> [EXTRACTED TEXT]:
* begin *
However, why do we necessarily need to be different than the USA in this category? Why not be different than the rest of the world instead?

 

 

Its true that using a thumb or a foot can be imprecise. Although most people don't carry rulers around. They can roughly guess the size of something using their thumbs and feet. You can always compensate a little afterwards if you know the ratio of your foot/thumb to a foot/inch. If you're a metric type, you need to have a ruler handy. There isn't really much room for rough estimations using the metric system. As for memorizing the number of feet in a mile, etc. it is not like it is hard to do. When someone says something is "the size of a football field", they mean 100 yards=300 feet (once again measurable with your own feet more or less). If kids can memorize the multiplication tables, they can memorize a couple of figures. Especially when it is something they will use their whole lives.

 

 

Why do we need to be different of the world, especially when the world is right. Measure units are a for efficiency, if the United States want to be less efficient to be different, let them be.
* end *
> [EXTRACTED RECORDS]:
* begin *
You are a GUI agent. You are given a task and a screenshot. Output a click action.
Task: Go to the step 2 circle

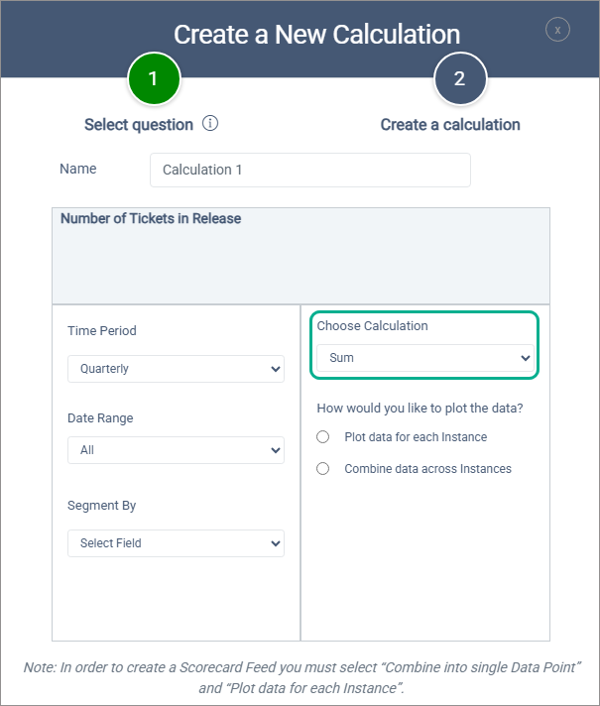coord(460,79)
* end *
* begin *
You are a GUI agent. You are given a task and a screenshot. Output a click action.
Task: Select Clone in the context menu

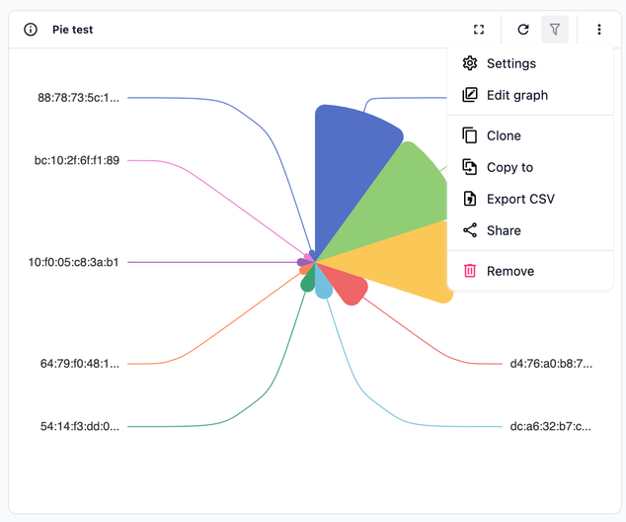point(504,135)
* end *
> [TASKS FOR THIS EXERCISE]:
1. In the discussion of measurement systems, how many feet is meant when something is called "the size of a football field"?
2. Can you continue the discussion of measurement systems from its final sentence?

> [ANSWERS PER TASK]:
1. 300 feet (100 yards).

2.
You listed the metric system as a failed socialist system. How is the metric system a failure? It works great!

 

As for the kids learning the imperial system, I think they should be aware of it, but not waste to much time on it. They have so many things they should learn to waste time on the imperial system. Things like maths, History, geography, computers, science, arts, languages. You can argue that the imperial system is cultural and is as important to learn then a foreign language, but when you learn a language, you can read, watch movies and talk to people in that language, while when you know the imperial system you can, well, measure things in a different system...

 

By the way, if the United States and Britain had invented and were using the metric system and Canada was using the imperial system (or an equivalent), would you be in favor of moving to the metric system?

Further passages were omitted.